§ **Stated goal**: Turn the material below into a Markdown table with the columns "No." and "Line", starting at the line containing "[X] (1264, 890)" and ending at the line containing "06 40 92 22 95 (960, 897)", both included. Number each line in order and leave out blank lines.
— Start —
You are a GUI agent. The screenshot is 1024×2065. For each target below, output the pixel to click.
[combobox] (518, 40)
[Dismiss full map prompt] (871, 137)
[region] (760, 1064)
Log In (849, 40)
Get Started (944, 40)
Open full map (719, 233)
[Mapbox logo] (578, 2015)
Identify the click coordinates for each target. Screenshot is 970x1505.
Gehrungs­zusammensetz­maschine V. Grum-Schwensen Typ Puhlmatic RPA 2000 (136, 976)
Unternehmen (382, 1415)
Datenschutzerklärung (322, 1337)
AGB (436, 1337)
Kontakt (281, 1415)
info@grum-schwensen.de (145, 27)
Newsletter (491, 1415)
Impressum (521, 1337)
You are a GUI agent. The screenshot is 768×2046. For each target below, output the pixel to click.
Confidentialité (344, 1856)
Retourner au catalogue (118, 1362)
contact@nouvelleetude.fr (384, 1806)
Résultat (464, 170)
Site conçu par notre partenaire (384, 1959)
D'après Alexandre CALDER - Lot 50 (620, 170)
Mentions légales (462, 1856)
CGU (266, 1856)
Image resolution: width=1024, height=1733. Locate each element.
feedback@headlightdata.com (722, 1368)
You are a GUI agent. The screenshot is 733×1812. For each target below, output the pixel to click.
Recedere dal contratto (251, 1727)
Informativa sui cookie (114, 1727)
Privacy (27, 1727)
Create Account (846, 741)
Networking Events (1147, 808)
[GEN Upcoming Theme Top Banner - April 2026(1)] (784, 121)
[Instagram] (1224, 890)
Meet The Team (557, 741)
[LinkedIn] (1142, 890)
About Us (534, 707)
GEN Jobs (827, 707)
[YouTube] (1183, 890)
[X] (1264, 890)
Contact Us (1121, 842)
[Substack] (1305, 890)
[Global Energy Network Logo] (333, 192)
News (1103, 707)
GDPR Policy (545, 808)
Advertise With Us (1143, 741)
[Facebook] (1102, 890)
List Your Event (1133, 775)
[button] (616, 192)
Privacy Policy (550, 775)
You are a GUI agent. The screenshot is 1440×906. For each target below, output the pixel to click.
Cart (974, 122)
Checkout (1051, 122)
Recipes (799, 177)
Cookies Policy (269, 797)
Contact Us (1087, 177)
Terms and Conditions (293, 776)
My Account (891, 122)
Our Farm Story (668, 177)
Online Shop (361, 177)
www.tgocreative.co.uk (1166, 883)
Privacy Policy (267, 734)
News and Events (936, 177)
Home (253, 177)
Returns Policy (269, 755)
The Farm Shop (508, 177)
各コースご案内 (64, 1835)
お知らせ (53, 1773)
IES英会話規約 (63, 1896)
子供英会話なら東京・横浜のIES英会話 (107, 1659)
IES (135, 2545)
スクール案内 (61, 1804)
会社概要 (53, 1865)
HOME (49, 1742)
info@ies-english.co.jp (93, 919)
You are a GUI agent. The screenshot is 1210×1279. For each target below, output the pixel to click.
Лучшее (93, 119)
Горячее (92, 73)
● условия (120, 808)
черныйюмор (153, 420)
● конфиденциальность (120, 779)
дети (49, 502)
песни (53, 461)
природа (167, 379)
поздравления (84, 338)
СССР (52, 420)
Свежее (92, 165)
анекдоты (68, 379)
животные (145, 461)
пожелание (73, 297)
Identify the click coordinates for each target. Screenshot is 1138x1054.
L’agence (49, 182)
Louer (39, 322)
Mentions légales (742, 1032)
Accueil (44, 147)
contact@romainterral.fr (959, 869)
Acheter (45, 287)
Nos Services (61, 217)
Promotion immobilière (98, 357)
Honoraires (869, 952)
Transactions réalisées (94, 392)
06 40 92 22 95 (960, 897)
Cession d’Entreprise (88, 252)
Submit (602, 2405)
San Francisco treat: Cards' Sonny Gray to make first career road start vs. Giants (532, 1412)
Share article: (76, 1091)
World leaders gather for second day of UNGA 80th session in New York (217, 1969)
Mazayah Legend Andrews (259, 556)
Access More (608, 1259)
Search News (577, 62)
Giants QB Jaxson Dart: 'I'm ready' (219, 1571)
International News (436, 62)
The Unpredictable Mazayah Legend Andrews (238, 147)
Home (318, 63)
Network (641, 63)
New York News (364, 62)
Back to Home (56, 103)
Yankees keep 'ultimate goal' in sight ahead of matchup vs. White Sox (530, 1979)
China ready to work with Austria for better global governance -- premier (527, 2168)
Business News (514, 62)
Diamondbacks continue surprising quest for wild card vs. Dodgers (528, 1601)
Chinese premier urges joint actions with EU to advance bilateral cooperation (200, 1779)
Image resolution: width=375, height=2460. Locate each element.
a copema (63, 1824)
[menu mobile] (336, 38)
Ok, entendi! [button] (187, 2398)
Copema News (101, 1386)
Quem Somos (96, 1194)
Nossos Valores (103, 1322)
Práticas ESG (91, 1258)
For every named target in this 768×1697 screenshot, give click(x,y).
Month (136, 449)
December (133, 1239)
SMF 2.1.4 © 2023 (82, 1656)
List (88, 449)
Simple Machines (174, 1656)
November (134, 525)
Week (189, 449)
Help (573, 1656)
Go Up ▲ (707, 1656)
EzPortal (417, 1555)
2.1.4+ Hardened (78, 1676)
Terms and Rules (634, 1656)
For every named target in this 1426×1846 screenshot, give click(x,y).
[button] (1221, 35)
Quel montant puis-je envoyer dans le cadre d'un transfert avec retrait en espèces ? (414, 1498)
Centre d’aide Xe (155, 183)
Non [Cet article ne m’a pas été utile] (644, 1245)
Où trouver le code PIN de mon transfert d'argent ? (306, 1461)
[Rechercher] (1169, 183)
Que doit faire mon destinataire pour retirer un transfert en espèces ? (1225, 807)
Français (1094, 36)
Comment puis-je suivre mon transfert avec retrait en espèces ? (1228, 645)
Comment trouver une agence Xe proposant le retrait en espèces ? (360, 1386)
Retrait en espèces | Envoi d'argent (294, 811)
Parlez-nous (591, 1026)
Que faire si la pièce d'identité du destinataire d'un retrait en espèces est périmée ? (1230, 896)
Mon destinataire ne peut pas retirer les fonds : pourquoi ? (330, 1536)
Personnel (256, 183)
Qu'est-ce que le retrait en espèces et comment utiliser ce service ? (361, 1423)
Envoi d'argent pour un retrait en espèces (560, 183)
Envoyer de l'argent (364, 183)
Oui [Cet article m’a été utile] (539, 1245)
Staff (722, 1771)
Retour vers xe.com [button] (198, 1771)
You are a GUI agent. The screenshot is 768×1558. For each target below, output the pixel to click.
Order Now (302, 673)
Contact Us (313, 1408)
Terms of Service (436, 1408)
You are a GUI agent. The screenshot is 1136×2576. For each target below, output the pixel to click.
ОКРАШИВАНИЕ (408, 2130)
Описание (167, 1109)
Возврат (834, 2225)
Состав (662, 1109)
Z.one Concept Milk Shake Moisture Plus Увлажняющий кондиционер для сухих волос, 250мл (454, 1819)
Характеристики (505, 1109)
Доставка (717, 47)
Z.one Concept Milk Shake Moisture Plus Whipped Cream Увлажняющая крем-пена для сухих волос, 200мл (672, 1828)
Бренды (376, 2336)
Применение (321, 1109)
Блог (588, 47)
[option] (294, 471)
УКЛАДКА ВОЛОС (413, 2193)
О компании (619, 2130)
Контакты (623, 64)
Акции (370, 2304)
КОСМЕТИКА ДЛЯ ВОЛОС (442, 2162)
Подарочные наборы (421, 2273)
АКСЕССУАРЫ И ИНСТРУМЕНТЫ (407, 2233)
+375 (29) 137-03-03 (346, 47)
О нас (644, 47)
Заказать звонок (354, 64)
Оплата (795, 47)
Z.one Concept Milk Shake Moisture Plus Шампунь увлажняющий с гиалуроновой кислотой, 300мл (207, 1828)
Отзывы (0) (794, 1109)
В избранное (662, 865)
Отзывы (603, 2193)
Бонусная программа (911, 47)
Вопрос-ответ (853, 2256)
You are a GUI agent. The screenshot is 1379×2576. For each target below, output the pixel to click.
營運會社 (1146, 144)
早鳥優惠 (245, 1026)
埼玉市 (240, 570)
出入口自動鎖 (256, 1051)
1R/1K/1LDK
— End —
§ **Answer**:
| No. | Line |
|---|---|
| 1 | [X] (1264, 890) |
| 2 | Contact Us (1121, 842) |
| 3 | [Substack] (1305, 890) |
| 4 | [Global Energy Network Logo] (333, 192) |
| 5 | News (1103, 707) |
| 6 | GDPR Policy (545, 808) |
| 7 | Advertise With Us (1143, 741) |
| 8 | [Facebook] (1102, 890) |
| 9 | List Your Event (1133, 775) |
| 10 | [button] (616, 192) |
| 11 | Privacy Policy (550, 775) |
| 12 | You are a GUI agent. The screenshot is 1440×906. For each target below, output the pixel to click. |
| 13 | Cart (974, 122) |
| 14 | Checkout (1051, 122) |
| 15 | Recipes (799, 177) |
| 16 | Cookies Policy (269, 797) |
| 17 | Contact Us (1087, 177) |
| 18 | Terms and Conditions (293, 776) |
| 19 | My Account (891, 122) |
| 20 | Our Farm Story (668, 177) |
| 21 | Online Shop (361, 177) |
| 22 | www.tgocreative.co.uk (1166, 883) |
| 23 | Privacy Policy (267, 734) |
| 24 | News and Events (936, 177) |
| 25 | Home (253, 177) |
| 26 | Returns Policy (269, 755) |
| 27 | The Farm Shop (508, 177) |
| 28 | 各コースご案内 (64, 1835) |
| 29 | お知らせ (53, 1773) |
| 30 | IES英会話規約 (63, 1896) |
| 31 | 子供英会話なら東京・横浜のIES英会話 (107, 1659) |
| 32 | IES (135, 2545) |
| 33 | スクール案内 (61, 1804) |
| 34 | 会社概要 (53, 1865) |
| 35 | HOME (49, 1742) |
| 36 | info@ies-english.co.jp (93, 919) |
| 37 | You are a GUI agent. The screenshot is 1210×1279. For each target below, output the pixel to click. |
| 38 | Лучшее (93, 119) |
| 39 | Горячее (92, 73) |
| 40 | ● условия (120, 808) |
| 41 | черныйюмор (153, 420) |
| 42 | ● конфиденциальность (120, 779) |
| 43 | дети (49, 502) |
| 44 | песни (53, 461) |
| 45 | природа (167, 379) |
| 46 | поздравления (84, 338) |
| 47 | СССР (52, 420) |
| 48 | Свежее (92, 165) |
| 49 | анекдоты (68, 379) |
| 50 | животные (145, 461) |
| 51 | пожелание (73, 297) |
| 52 | Identify the click coordinates for each target. Screenshot is 1138x1054. |
| 53 | L’agence (49, 182) |
| 54 | Louer (39, 322) |
| 55 | Mentions légales (742, 1032) |
| 56 | Accueil (44, 147) |
| 57 | contact@romainterral.fr (959, 869) |
| 58 | Acheter (45, 287) |
| 59 | Nos Services (61, 217) |
| 60 | Promotion immobilière (98, 357) |
| 61 | Honoraires (869, 952) |
| 62 | Transactions réalisées (94, 392) |
| 63 | 06 40 92 22 95 (960, 897) |